> **Extract to read**
****************************************

Gay History Month – October 10th: Newsweek Publishes “Queer People”, London’s OUTRAGE, and Albert D. J. Cashier.
Did you know that on October 10th:
1915: Albert D. J. Cashier (born Jennie Irene Hodgers, was an Irish-born immigrant who served as a male soldier in the Union Army during the American Civil War. Cashier returned to Belvidere, Illinois for a time where he lived as a man, vote in elections and later claimed a veteran’s pension. On May 5, 1911, Cashier was moved to the Soldier and Sailors home in Quincy, Illinois. He lived there as a man until his mind deteriorated and was moved to the Watertown State Hospital for the Insane in March 1913. Attendants at the Watertown State Hospital discovered that he was female-bodied when giving him a bath, at which point he was forced to wear a dress.
Albert Cashier died on October 10, 1915. He was buried in the uniform he had kept intact all those years and his tombstone was inscribed “Albert D. J. Cashier,
1949: The periodical Newsweek published a story titled “Queer People” calling gays perverts and comparing them to exhibitionists and sexual sadists. It challenged the idea that homosexuals hurt no one but themselves and are EVIL!
“The sex pervert, whether a homosexual, an exhibitionist, or even a dangerous sadist, is too often regarded merely as a ‘queer’ person who never hurts anyone but himself. Then the mangled form of one of his victims focuses public attention to the degenerate’s work. And newspaper headlines flare for days over accounts and feature articles packed with sensational details of the most dastardly and horrifying crimes.”
1987: As a sign of protest over two thousand gay and lesbian couples are “married” in a mass mock wedding in front of Washington, DC’s Internal Revenue Service building as part of the Second National March on Washington.
1990: Members of the London-based LGBT rights group OutRage held a kiss-in at Brief Encounter, a gay pub that previously banned same-sex kissing. A month prior to the kiss-in, the organization delivered a formal letter of complaint to the pub in an effort to lift the ban.

****************************************

> **Excerpted records**
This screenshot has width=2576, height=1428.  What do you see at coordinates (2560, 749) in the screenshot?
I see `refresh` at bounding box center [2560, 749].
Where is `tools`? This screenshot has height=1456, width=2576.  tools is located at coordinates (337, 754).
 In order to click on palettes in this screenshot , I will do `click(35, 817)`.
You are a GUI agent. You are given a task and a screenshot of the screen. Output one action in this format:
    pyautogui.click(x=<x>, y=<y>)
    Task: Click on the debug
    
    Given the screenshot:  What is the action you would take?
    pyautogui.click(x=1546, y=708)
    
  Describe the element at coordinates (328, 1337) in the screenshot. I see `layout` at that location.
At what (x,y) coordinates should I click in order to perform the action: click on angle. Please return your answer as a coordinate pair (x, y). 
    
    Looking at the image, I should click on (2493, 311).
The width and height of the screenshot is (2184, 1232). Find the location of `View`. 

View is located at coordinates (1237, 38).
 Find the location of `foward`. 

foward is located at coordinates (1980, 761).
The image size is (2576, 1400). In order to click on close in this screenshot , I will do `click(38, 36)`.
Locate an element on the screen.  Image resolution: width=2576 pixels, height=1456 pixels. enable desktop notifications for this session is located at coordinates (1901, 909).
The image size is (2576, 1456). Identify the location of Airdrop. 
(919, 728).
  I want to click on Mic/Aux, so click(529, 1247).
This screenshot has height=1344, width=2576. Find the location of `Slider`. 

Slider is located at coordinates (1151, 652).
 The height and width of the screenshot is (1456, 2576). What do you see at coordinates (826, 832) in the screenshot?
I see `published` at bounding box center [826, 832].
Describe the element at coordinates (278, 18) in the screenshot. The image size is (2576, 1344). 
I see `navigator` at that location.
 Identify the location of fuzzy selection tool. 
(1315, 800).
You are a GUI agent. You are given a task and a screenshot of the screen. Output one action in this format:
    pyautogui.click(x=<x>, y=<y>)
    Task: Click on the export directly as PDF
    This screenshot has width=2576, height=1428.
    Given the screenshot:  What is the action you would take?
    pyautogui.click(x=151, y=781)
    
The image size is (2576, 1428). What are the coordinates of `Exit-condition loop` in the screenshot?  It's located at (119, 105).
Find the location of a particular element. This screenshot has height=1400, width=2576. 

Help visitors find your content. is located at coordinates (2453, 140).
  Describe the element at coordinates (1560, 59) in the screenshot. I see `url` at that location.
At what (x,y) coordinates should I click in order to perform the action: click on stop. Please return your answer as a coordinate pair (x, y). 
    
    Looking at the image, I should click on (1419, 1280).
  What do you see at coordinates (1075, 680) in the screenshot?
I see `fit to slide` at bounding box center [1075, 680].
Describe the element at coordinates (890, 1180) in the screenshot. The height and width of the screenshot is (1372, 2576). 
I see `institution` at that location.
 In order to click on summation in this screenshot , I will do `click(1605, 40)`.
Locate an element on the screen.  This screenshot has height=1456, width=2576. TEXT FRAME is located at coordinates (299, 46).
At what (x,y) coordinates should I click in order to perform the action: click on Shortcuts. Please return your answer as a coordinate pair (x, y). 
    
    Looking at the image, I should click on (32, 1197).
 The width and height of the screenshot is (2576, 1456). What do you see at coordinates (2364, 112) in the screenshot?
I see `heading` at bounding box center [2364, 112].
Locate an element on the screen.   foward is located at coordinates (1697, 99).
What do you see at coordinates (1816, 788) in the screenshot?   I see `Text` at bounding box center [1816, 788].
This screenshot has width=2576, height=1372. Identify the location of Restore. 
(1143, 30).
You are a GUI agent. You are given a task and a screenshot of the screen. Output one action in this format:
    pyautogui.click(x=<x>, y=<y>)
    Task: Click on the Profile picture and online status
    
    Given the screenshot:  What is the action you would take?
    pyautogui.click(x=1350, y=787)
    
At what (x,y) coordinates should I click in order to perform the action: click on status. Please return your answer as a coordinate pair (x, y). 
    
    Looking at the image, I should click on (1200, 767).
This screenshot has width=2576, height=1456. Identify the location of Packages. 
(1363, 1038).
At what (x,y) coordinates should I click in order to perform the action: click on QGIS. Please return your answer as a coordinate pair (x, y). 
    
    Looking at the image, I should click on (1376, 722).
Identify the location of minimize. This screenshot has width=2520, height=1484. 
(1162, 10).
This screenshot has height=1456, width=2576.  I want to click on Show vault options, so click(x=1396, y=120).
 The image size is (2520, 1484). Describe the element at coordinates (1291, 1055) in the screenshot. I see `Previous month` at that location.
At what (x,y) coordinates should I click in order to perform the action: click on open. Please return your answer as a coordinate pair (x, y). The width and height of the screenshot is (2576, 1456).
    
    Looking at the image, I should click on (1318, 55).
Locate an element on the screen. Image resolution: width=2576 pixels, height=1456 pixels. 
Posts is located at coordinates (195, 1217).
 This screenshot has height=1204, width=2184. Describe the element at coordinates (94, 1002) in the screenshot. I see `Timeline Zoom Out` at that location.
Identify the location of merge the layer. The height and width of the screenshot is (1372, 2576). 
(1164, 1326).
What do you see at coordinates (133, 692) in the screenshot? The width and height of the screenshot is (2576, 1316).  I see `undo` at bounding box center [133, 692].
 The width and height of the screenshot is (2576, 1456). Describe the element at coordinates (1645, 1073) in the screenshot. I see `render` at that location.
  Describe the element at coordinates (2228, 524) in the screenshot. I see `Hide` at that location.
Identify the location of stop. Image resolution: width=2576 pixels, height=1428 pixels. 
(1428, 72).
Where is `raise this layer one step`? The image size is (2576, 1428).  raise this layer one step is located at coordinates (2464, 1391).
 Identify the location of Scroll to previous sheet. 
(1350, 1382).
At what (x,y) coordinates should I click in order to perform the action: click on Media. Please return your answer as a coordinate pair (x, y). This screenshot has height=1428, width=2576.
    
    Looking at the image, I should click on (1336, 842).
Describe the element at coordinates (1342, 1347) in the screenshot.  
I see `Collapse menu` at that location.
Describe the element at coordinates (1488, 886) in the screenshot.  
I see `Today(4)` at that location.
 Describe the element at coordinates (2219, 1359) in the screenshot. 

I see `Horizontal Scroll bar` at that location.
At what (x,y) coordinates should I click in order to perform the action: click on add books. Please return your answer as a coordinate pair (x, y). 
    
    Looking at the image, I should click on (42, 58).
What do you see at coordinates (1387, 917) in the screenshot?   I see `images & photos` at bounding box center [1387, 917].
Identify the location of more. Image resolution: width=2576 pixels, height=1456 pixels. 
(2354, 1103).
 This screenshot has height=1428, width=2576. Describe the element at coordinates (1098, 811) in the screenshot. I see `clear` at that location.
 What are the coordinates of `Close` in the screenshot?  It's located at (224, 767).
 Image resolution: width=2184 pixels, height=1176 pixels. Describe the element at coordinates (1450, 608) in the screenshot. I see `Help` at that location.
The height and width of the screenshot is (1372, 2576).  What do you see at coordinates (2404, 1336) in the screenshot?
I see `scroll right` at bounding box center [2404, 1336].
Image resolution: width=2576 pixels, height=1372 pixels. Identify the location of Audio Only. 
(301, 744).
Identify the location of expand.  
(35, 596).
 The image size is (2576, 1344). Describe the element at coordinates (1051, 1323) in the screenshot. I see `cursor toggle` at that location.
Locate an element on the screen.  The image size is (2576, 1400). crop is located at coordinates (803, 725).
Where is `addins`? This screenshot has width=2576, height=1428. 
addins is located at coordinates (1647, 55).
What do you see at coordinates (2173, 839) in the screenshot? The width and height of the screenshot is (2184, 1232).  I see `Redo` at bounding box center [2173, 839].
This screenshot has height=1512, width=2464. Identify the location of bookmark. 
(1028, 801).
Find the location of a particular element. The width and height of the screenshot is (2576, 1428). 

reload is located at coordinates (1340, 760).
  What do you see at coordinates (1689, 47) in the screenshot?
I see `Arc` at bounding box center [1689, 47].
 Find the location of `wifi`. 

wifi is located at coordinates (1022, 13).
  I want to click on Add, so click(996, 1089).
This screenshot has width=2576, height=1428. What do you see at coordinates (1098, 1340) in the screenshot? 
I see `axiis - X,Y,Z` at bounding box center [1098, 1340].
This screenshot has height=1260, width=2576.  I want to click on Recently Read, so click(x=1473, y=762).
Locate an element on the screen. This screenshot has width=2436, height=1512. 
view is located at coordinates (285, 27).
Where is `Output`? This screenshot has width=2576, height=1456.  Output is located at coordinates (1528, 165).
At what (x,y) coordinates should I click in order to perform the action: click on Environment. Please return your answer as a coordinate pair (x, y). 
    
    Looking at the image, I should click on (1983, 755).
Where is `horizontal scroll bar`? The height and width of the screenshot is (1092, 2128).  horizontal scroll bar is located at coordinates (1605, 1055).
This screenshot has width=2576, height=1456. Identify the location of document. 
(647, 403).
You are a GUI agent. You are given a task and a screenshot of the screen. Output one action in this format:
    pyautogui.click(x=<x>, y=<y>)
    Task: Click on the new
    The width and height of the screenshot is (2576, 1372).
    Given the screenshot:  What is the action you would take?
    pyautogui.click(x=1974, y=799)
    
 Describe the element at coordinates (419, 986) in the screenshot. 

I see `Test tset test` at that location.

****************************************

> **Required action 1**
Translate this sentence from the Gay History Month text for October 10th into French: "A month prior to the kiss-in, the organization delivered a formal letter of complaint to the pub in an effort to lift the ban."
> **Required action 2**
Write the next part of the Gay History Month text for October 10th, beginning after its final sentence about the letter of complaint to the pub.

> **Your response 1**
Un mois avant le kiss-in, l'organisation a remis au pub une lettre de plainte officielle dans le but de faire lever l'interdiction.

> **Your response 2**
1995: Romer v. Evans went to trial and the U.S. Supreme Court began hearing oral arguments. A landmark legal battle, it was the first Supreme Court case to address issues of LGBT rights since Romer vs. Evans laid the foundation for the historic Lawrence v. Texas case years later.
1997: The Metropolitan Community Church (MCC) took part in the National March on Washington for Gay and Lesbian Rights, involving around twenty congregations. Within this same time period, MCC founder Reverend Elder Perry oversaw a massive commitment ceremony in conjunction with this event for over 2,000 gay and lesbian couples.
1998: Prominent British actor, broadcaster and lesbian activist Jackie Forster passed away. Following her coming out in 1969, she joined the Campaign for Homosexual Equality and later became a founding member of London’s Gay Liberation Front. She was immortalized by the LGBT rights group Sisters of Perpetual Indulgence as “Saint Jackie of the Eternal Mission to Lay Sisters” in 1994.
2008: In Kerrigan v. Commissioner of Public Health, the Connecticut Supreme Court ruled in a 4-3 vote that the state’s constitution protects the right to same-sex marriage. The decision made Connecticut the third state, after Massachusetts and California, to have its state supreme court declare a constitutional right to same-sex marriage.